Given the rise in demand for plant-based food items, Atlas Monroe has positioned itself to capture the market with its flagship offering: extra crispy fried chick'n. And according to CNBC, founder Deborah Torres has stated that the inspiration for the line came from her father. 

When he was diagnosed with type 2 diabetes, the family aimed to support him by adopting a raw, organic, and vegan lifestyle for 90 days. After 90 days, they decided to continue the journey but began experimenting with recipes, and that's how Atlas Monroe came to be.
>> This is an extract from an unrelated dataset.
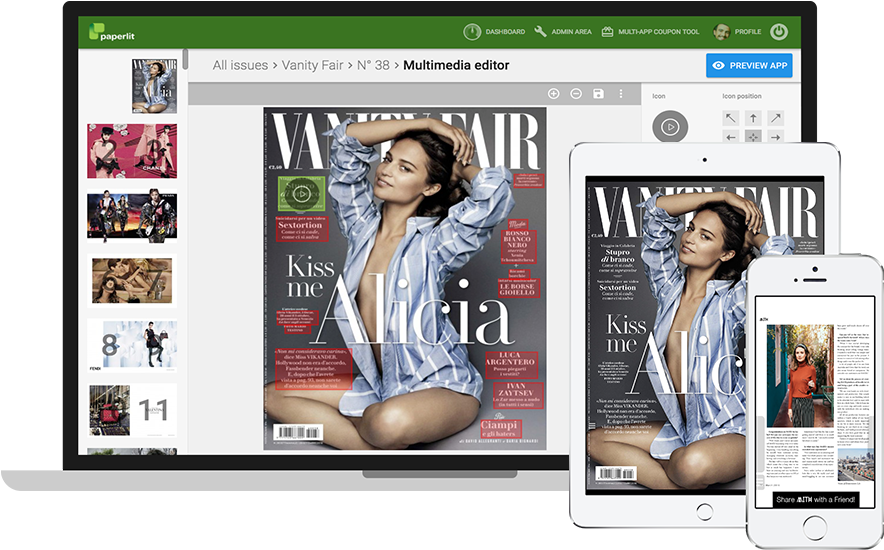The width and height of the screenshot is (884, 550).
Task: Zoom out with the minus icon
Action: coord(576,94)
The company gained national attention when Jonathan and Deborah Torres were featured on the "Shark Tank." While the judges were pleasantly surprised by how tasty the food was, things got a little shaky when the judges brought up finances. Despite hoping for a $500,000 line of credit for a 10% stake in the company, the pair were disappointed by what the judges offered. Undeterred, they recognized the value of their product and declined to accept the offers.

Life after Shark Tank

Imagine turning down a million-dollar investment from "Shark Tank" billionaire investor Mark Cuban. Well, according to Green Queen, that's precisely what Atlas Monroe founder Deborah Torres did back in 2019. In return for his investment, Cuban wanted 100% ownership of the business, with only 10% of royalties going to Jonathan and Deborah Torres (per CNBC). 
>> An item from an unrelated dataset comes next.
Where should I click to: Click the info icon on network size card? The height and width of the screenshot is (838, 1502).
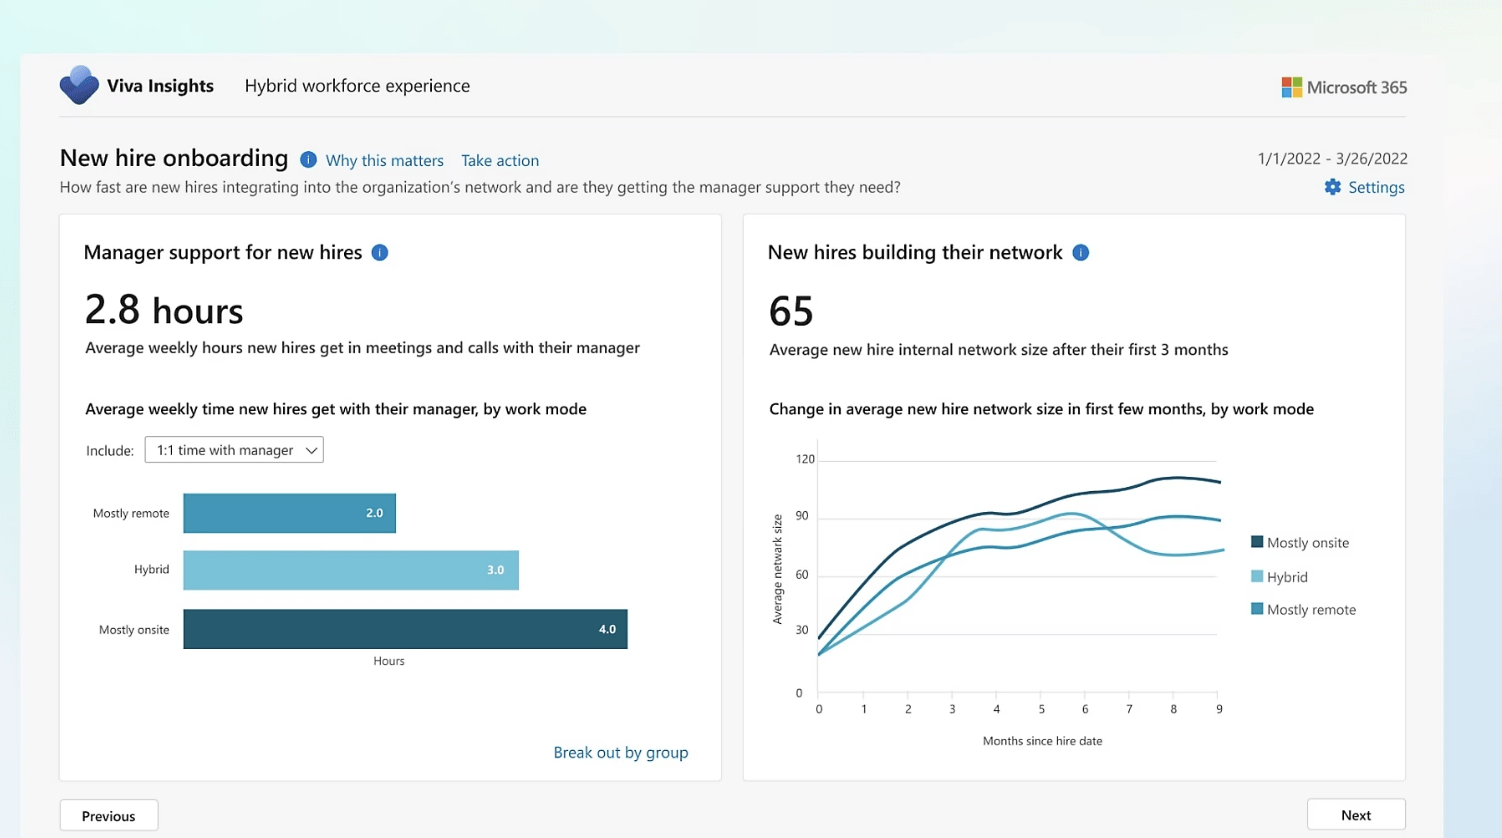pyautogui.click(x=1080, y=253)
Despite being disappointed with her offers on the show, Deborah is having the last laugh as the vegan chicken company, Atlas Monroe, is set to become the largest plant-based fried chicken manufacturer. And the best part is that she's the sole owner of the multimillion-dollar operation. (That includes the company and its 10,000-square-foot facility.)

With all this success, one wonders what is next for the company. In a May interview with the Vegetarian Times, Torres discussed what she calls "Atlas Monroe 2.0." This expansion includes new products, including a grilled chick'n line, "white meat" extra crispy fried chick'n breast, and chick'n strips to complement the "dark meat" chick'n collection.

The downside of fame

At the turn of the century, the rise of reality TV changed the concept of celebrity. Reality TV had the power to project relative unknowns into stardom for many reasons. Whether it was the vocal prowess of a then-unknown Kelly Clarkson on "American Idol" or a look at the life of the Kardashian family, audiences became invested in the everyday lives of people they didn't know in a way that may have seemed unimaginable just a few decades prior. For the people on the show, this level of intrusion comes with pros and cons, something Deborah Torres found herself learning all too well.

According to Torres, her stint on "Shark Tank" left many with a misconception about who she was and how she handled her business (per VegNews). She spoke on how edited conversations she had on the show left the impression that she was unintelligent, and that was something she did not expect to see when it aired.

Torres stated to VegNews in 2021, "Imagine being a Black woman in America, graduating high school at age 15 and receiving your first degree at 17, all to be made to look like an idiot on national television for the sake of views when you were just trying to pursue your dreams — it was crushing, to say the least." Given the brand's success after her appearance, it's safe to say few can question her business bona fides.